Da quel momento si iniziò a depatologizzare tutte quelle identità di genere e sessualità non conformi a quelle cis-eterosessuali. Il sapere medico si accinge a smettere di essere l’unico deputato a parlare per tali soggettività, che fino a quel momento erano considerate casi da trattare farmacologicamente e tramite terapia psichiatrica. Dovremmo aspettare il 2014, per la prima comparsa nel manuale diagnostico e statistico dei disturbi mentali (DSM), della parola “disforia”, che non è più considerata una malattia da trattare (DSM-5); fino ad un momento prima, si parlava di travestitismo e omosessualità, considerate “deviazioni sessuali” e classificate tra i “disturbi sociopatici di personalità”.
Da ciò si comprende quanto, anche in medicina, sia fondamentale che il linguaggio si espanda, trasformi e reinventi ad ogni riga, per creare percorsi sanitari che considerino la salute a 360 gradi, senza pregiudizi.
La terminologia tecnico-scientifica non deve incentivare la creazione di gabbie e ghetti, di pregiudizi e distanze, ma deve essere guida verso un’apertura di visioni e saperi, di scambio e accoglienza; non è vero che non può essere modificata, al contrario, la sua immobilità non giova né alla società né alla scienza stessa, e potrebbe diventare fortemente pericolosa.
La medicina di genere (MdG) o, meglio, la medicina genere-specifica è definita dall’Organizzazione mondiale della sanità (OMS) come lo studio dell’influenza delle differenze biologiche (definite dal sesso) e socio-economiche e culturali (definite dal genere) sullo stato di salute e di malattia di ogni persona.

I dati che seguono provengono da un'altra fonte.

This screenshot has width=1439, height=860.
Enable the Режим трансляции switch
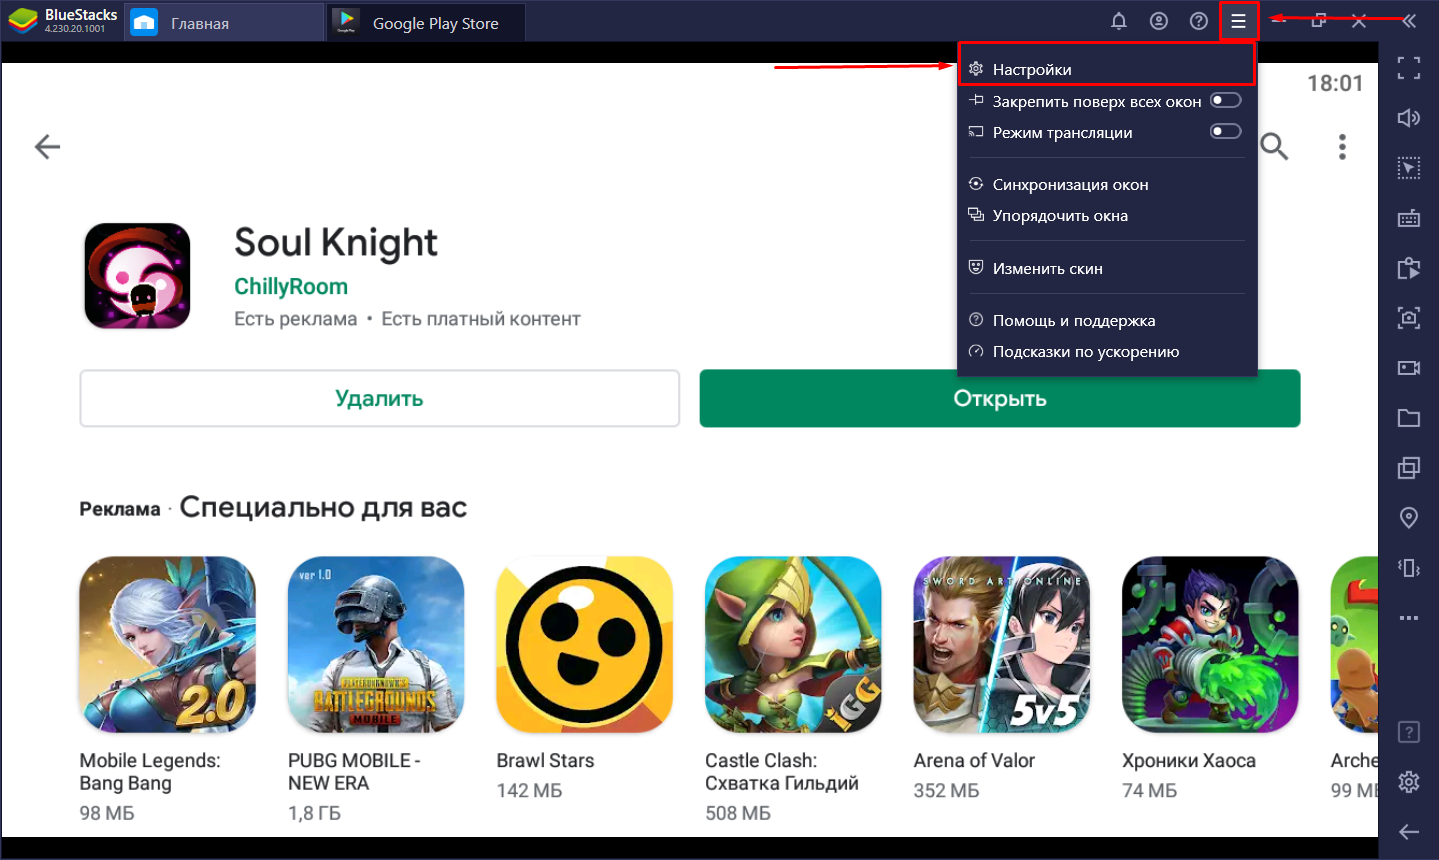[1226, 131]
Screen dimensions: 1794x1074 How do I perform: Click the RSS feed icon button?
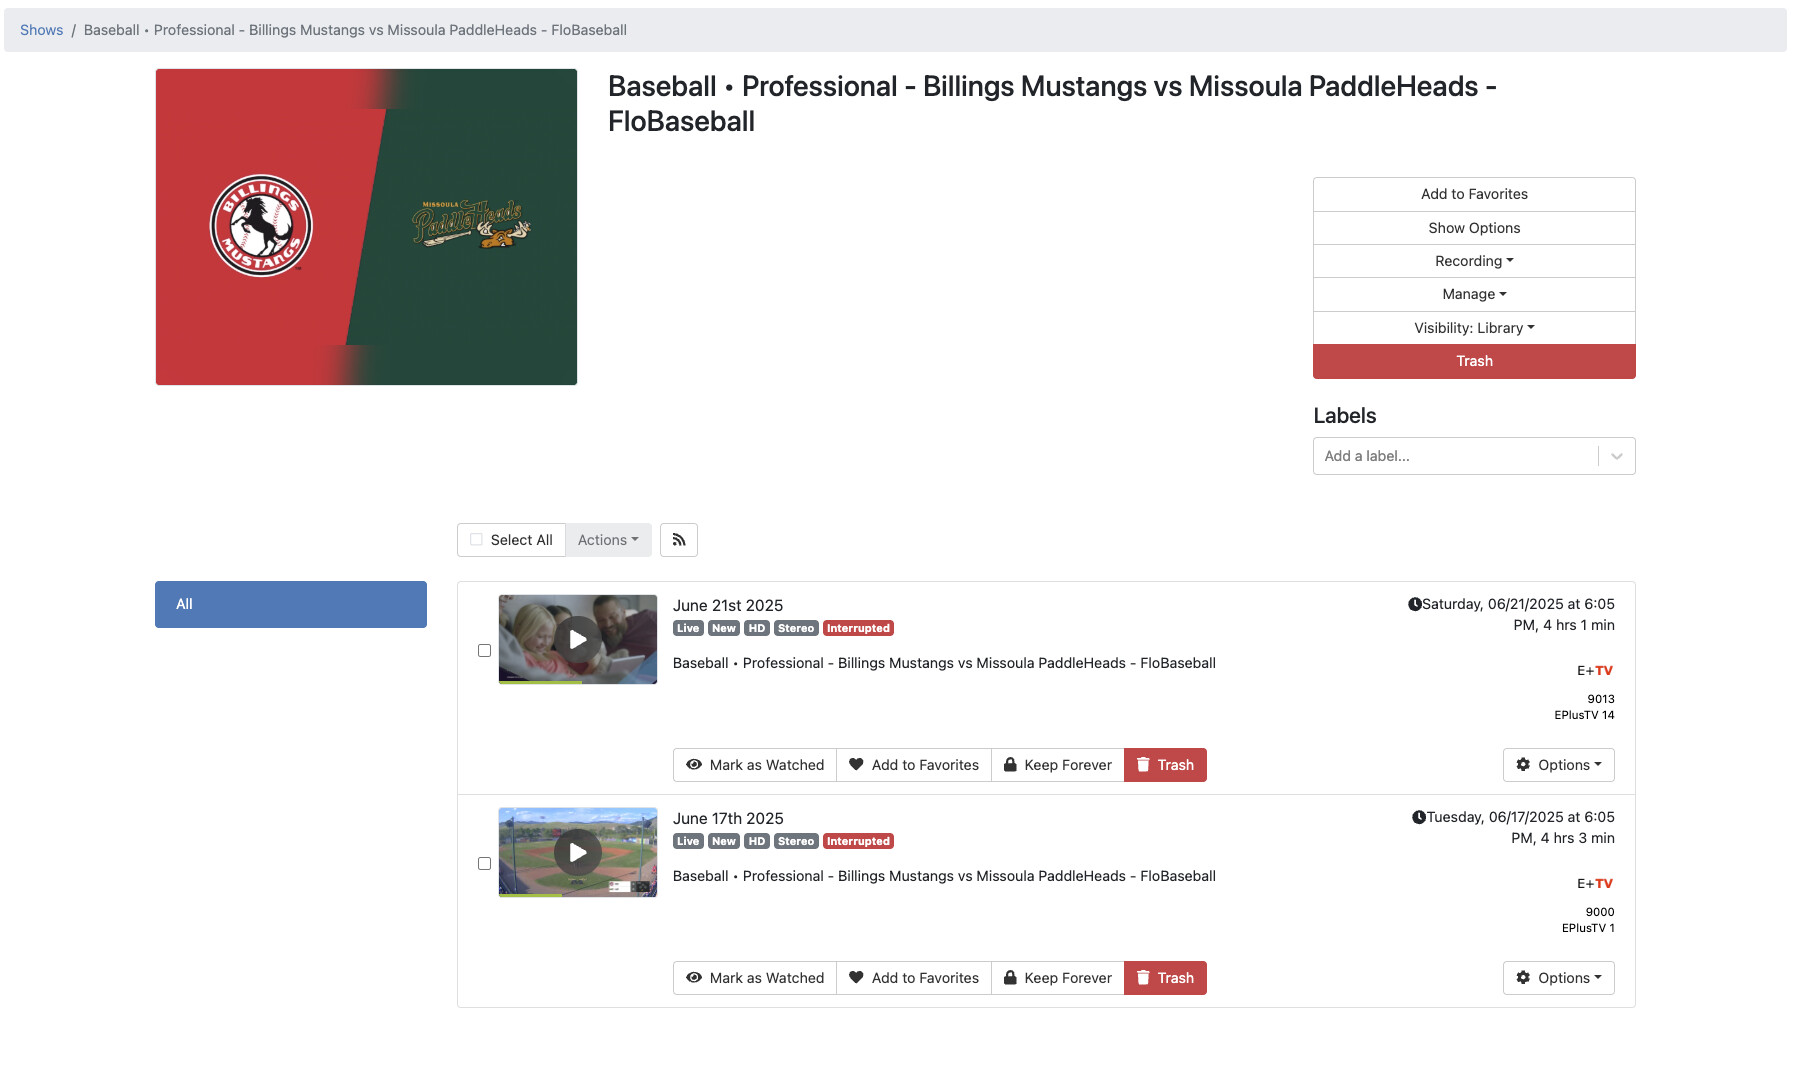coord(678,540)
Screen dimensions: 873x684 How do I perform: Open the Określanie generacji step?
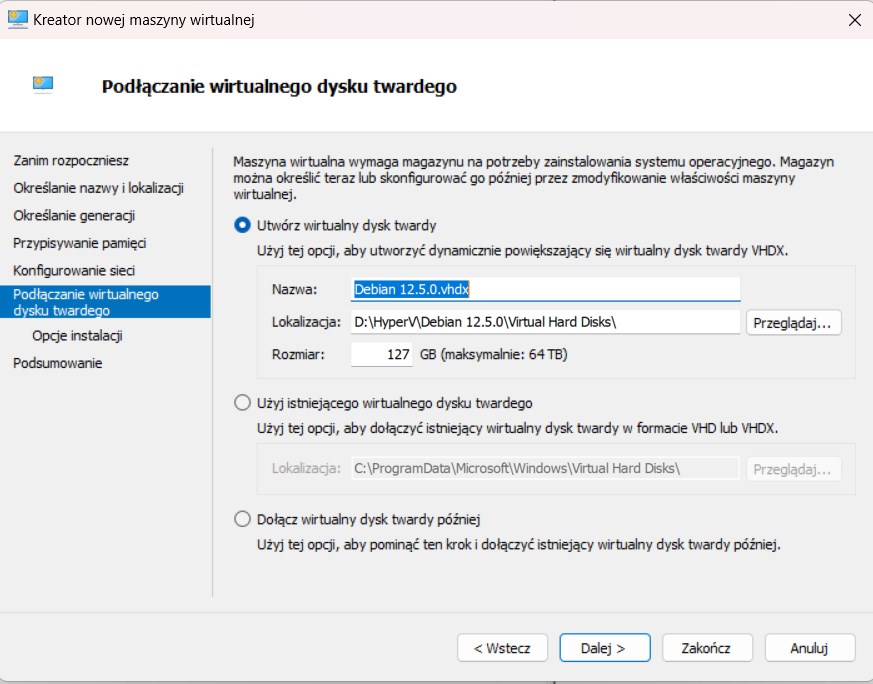(x=74, y=215)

Si tratta, dunque, di una medicina che riguarda tutte e tutti: non una “medicina delle donne” o “delle persone transgender”, ma una medicina delle persone, capace di riconoscere e valorizzare la diversità come elemento fondamentale di cura e di equità.
L’approccio intersezionale offre una chiave di lettura più etica e realistica: le disuguaglianze non sono il risultato solo delle caratteristiche personali, ma dell’intreccio tra oppressioni sistemiche, dal sessismo al razzismo, dal classismo alla transfobia.

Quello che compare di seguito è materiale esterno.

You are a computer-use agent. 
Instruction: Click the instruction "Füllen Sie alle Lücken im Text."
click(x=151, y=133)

Nonostante siano ben note le differenze tra uomini e donne in termini di composizione corporea, genetica, metabolismo, stato ormonale e sistema immunitario, le donne vengono ancora oggi curate con protocolli e farmaci pensati per gli uomini, senza considerare le identità che vanno oltre il binarismo di genere.

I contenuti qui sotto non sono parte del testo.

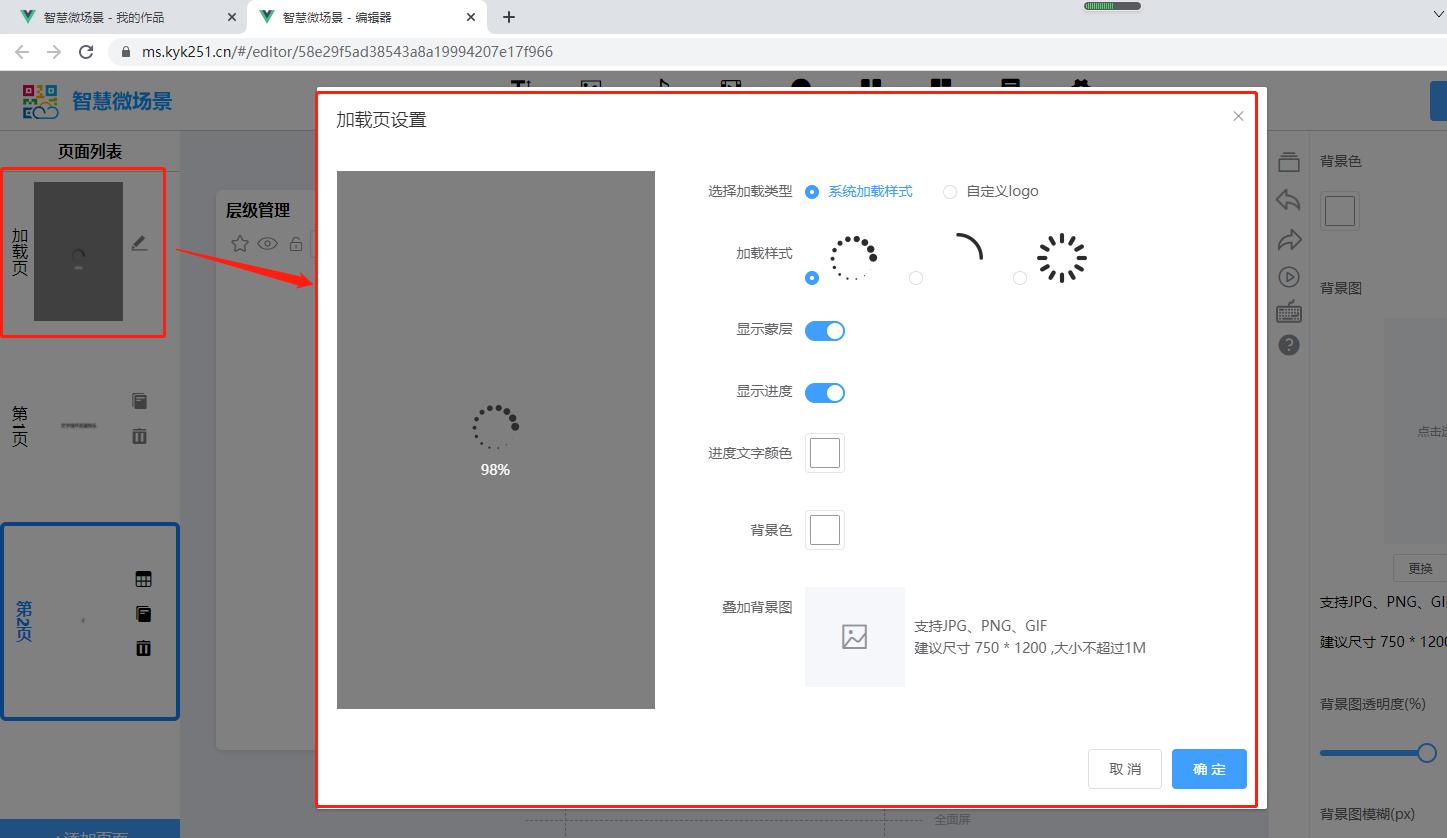
Task: Click the delete trash icon for 第1页
Action: pos(140,436)
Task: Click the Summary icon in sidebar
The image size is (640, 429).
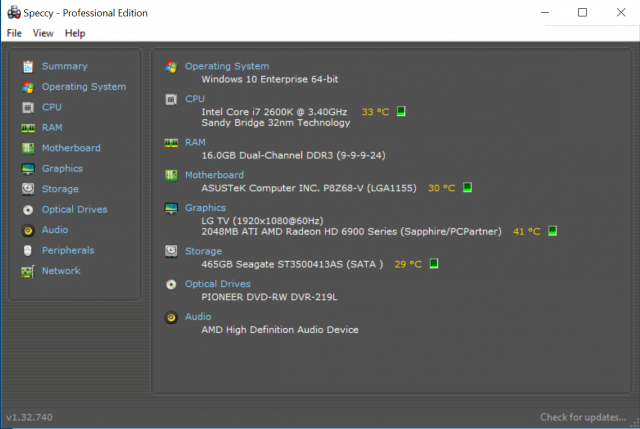Action: pyautogui.click(x=28, y=66)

Allo stesso modo del linguaggio, anche la medicina è uno strumento per vivere meglio in comunità e come tale deve sapersi espandere, trasformare e reinventare costantemente. La scienza non si impoverisce con il cambiamento, ma con la stagnazione; integrare gli studi di genere nella medicina significa renderla più sana, equa e attenta all’individualità.
Il “femminile” nella sanità — inteso come una maggiore considerazione del sesso femminile nella ricerca e nella pratica clinica, e non come l’imposizione di standard femminili o la riduzione alla sola esperienza della donna — diventa così un atto di riconoscimento e rappresentanza per tutte le persone che, indipendentemente dal proprio orientamento sessuale, identità o espressione di genere, hanno diritto a essere incluse negli studi scientifici e nei percorsi di cura.
La medicina di genere è, dunque, la medicina di chi si identifica come maschio, come femmina o al di fuori di queste categorie.
Scienza e sanità pubblica hanno una responsabilità sociale nell’educazione alla salute; per questo devono formarsi, aprirsi a nuovi punti di vista, meno stigmatizzanti e patologizzanti, e orientare la cultura della cura verso un modello sempre più inclusivo, accogliente e rispettoso delle differenze.